Os sindicatos não concordam com esta solução e defendem que todos os trabalhadores deveriam poder guardar os pontos para depois progredirem na carreira e prometem contestar o diploma em tribunal e pedir a intervenção da Provedoria de Justiça.

"É inadmissível o Governo querer partir para uma futura negociação [da tabela remuneratória única], se é que o quer fazer, com a aplicação de um decreto que limpa os pontos a toda a gente", considerou a dirigente da Frente Comum, citada pela Lusa.

Já antes, a presidente do Sindicatos dos Quadros Técnicos do Estado, Helena Rodrigues, tinha criticado os “anúncios do fim da austeridade”, quando mais de 600 mil funcionários públicos continuam sem aumento. E lamentava o “apagão” dos pontos. “Temos de dizer que a avaliação de desempenho na administração pública não serve para nada, serve para enganar os trabalhadores. E ao fim de uns quantos anos eles [os trabalhadores] têm uma mudança de posicionamento remuneratório se entretanto a lei não mudar e isto não cair", salientou.

Para a secretária de Estado da Administração Pública, Fátima Fonseca, este é “um primeiro sinal de negociação de salários na Administração Pública após dez anos de congelamento”. Em declarações aos jornalistas, a responsável classificou com um “equívoco” a ideia de que o diploma tira pontos aos funcionários públicos.

“O diploma não determina a perda de quaisquer pontos, bem pelo contrário. Para alguns trabalhadores que não reúnam os pontos suficientes para poderem transitar para a nova base remuneratória, o diploma permite essa elevação remuneratória. Quase que atribui os pontos em falta para que os trabalhadores possam atingir a nova base salarial dos 635 euros”, afirmou a secretária de Estado, que convocou os sindicatos para esclarecer a forma como o diploma está a ser aplicado.

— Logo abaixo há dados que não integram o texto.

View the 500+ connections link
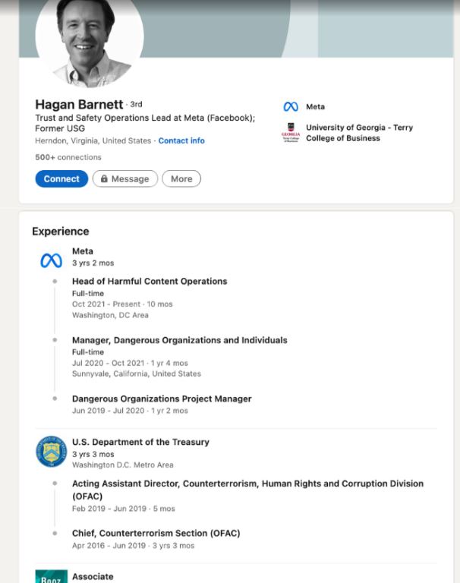This screenshot has height=583, width=460. click(x=68, y=157)
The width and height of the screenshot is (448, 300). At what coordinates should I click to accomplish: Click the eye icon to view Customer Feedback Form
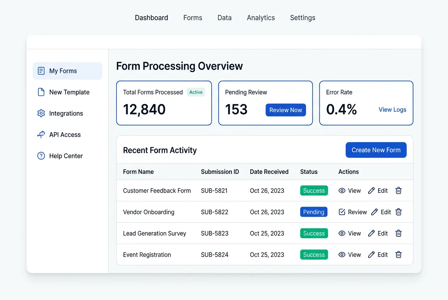coord(342,190)
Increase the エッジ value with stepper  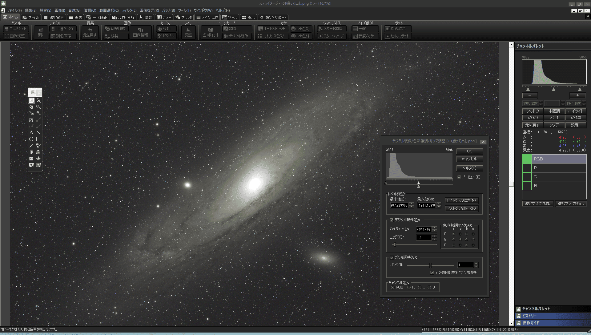pos(435,236)
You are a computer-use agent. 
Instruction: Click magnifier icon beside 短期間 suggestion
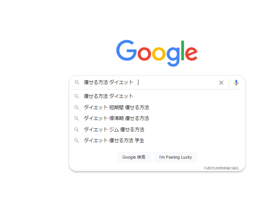(x=77, y=107)
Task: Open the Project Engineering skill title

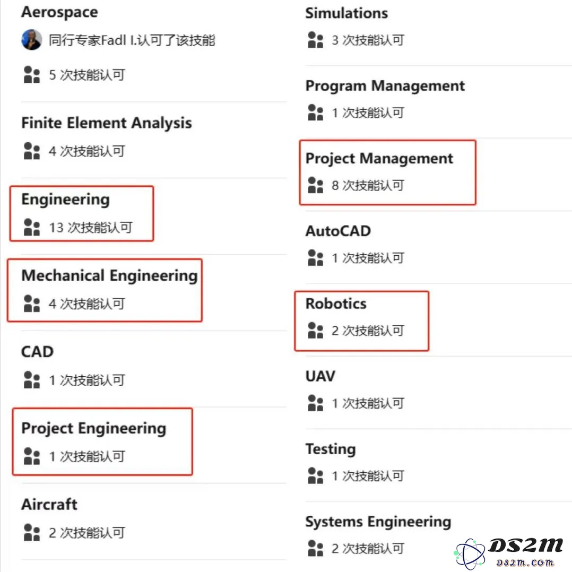Action: tap(94, 428)
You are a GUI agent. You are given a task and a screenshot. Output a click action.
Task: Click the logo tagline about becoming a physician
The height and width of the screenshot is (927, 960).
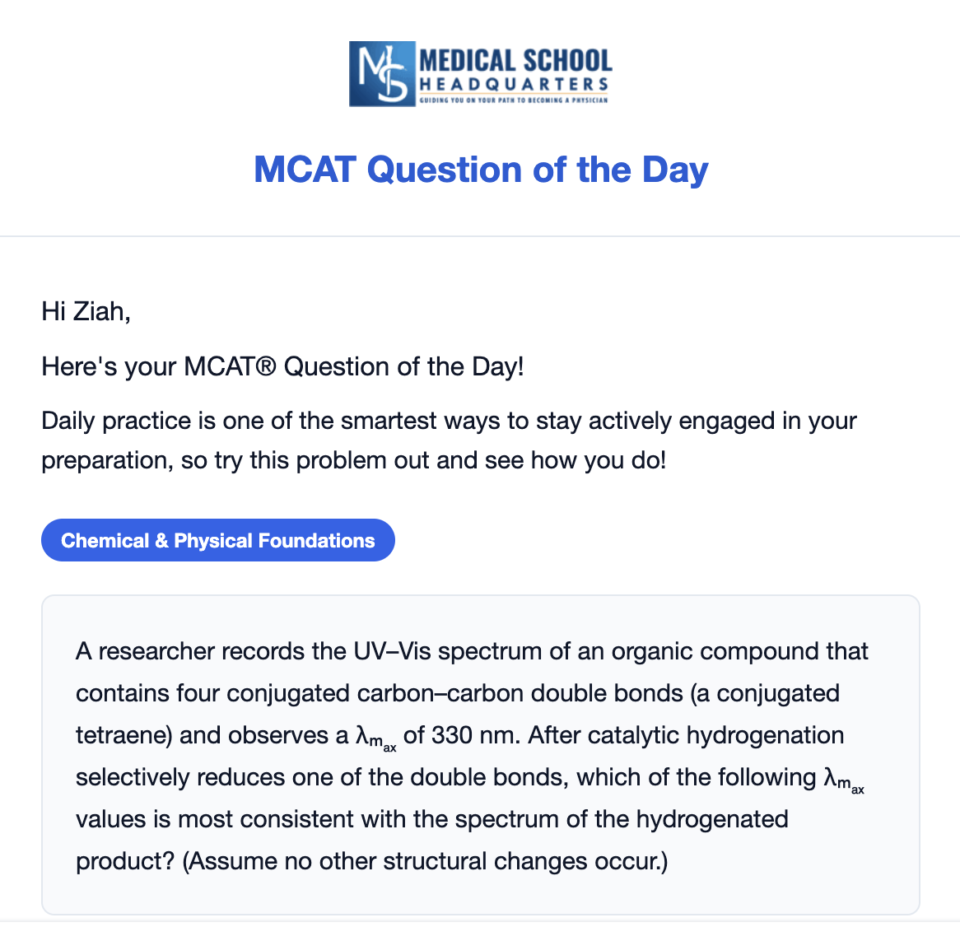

O Governo diz que a medida abrange 70 mil funcionários, mas continua sem esclarecer quantos trabalhadores transitam para os 635 euros pelo efeito das progressões (porque já tinham os dez pontos necessários) e quantos “são beneficiados por não terem os pontos”. Ana Avoila não tem dúvidas: “Cerca de 90%” dos trabalhadores abrangidos pelo diploma já estavam a receber desde o ano passado 635,07 euros por via do decreto-lei de execução orçamental que garantia a progressão para esta posição na tabela salarial aos assistentes operacionais. Porém, estes trabalhadores estavam a receber a progressão de forma faseada, estando actualmente a ganhar 607 ou 609 euros”.